The article went into detail as to how things seemed to be going fine with the players Alex “Swiftkill” Ramirez, Zane “Penguin” Hearon, Tim “Rayne” Tinkler and Tyler “Calm Mentality” Mozingo. The article touched on a brief story as to how the team was formed, and that their victory oddly enough over eLevate would either make or break them for Worlds qualification. Upon returning home, the team held a conference call with Swiftkill speaking for the team, stating that, “no one was happy and they were Opting out of the contract.” The article went on to explain the organization (Noble) discussing the situation with the Electronic Sports League (ESL), whom of which asked to have the team involved in the conversation but the players were a no-show. ESL was hoping for “the team to finish out HWC under the Noble eSports banner.” The end of the article had a set of images that showed private conversations with players and Recon about various topics. Stating that the team “were grateful for the items received…” and that there was absolutely no breach of contract on the part of the organization. Soon after, Team eLevate announced that they were picking up the ex-members of Noble eSports to replace the old Team eLevate roster.

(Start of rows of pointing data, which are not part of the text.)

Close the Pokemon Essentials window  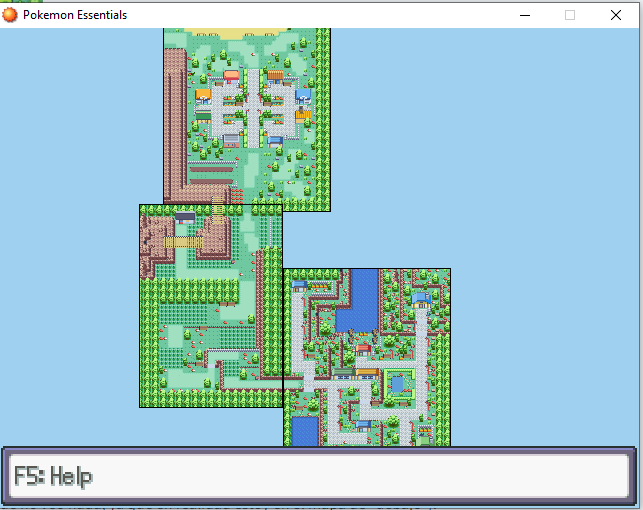[x=616, y=15]
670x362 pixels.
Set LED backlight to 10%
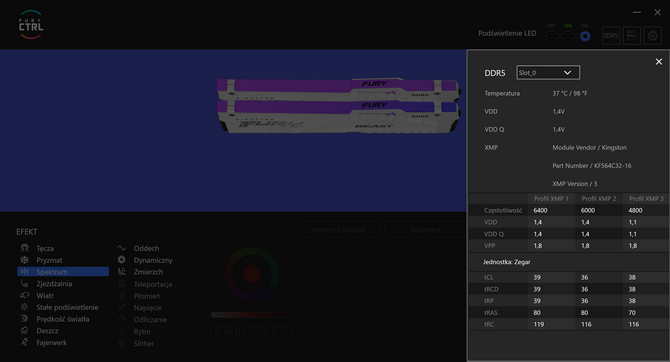tap(568, 36)
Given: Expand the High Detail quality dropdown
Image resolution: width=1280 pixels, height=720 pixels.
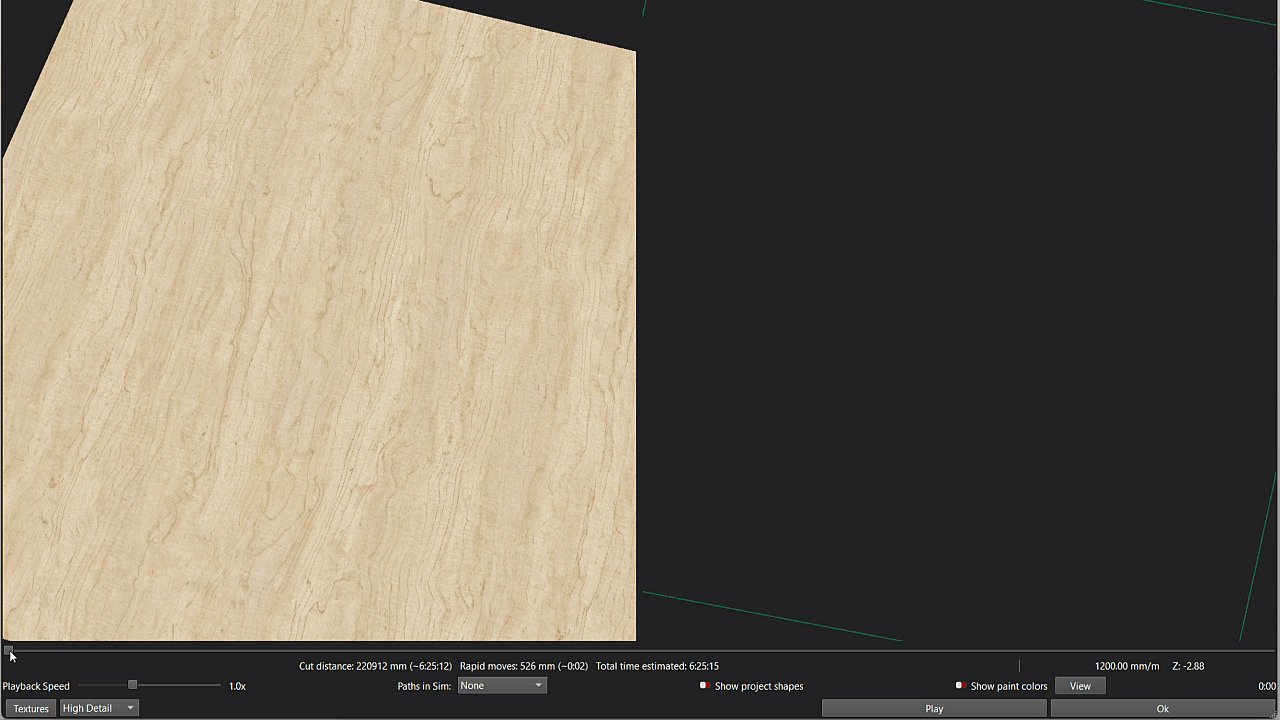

In response to the NobleHalo situation. @DOTesports @ESNHalo @MLG @ESLHalo @Dexerto @TeamBeyondnet @Halo https://t.co/f0zafQOgz3 #HaloWC
Team eLevate CEO Brandon Hatfield stated in their article they had an exceptional time working with the previous team. “There were some frustrations among the team when they didn’t qualify for HWC, and this allows them to work on personal play and settle into rosters that accommodate their impressive playstyles…” A shame for the former eLevate Team and we certainly wish them the best in their future endeavors. The team consisted of great players and we can be sure to see more of them in the future. However, it’s with this change of roster that allows eLevate to head to the HWC with the updated roster from the ex-Noble crew. Digging a bit further to take a look at the players formerly of Noble you can find a pretty lengthy open letter from Swiftkill sharing his team’s side of things.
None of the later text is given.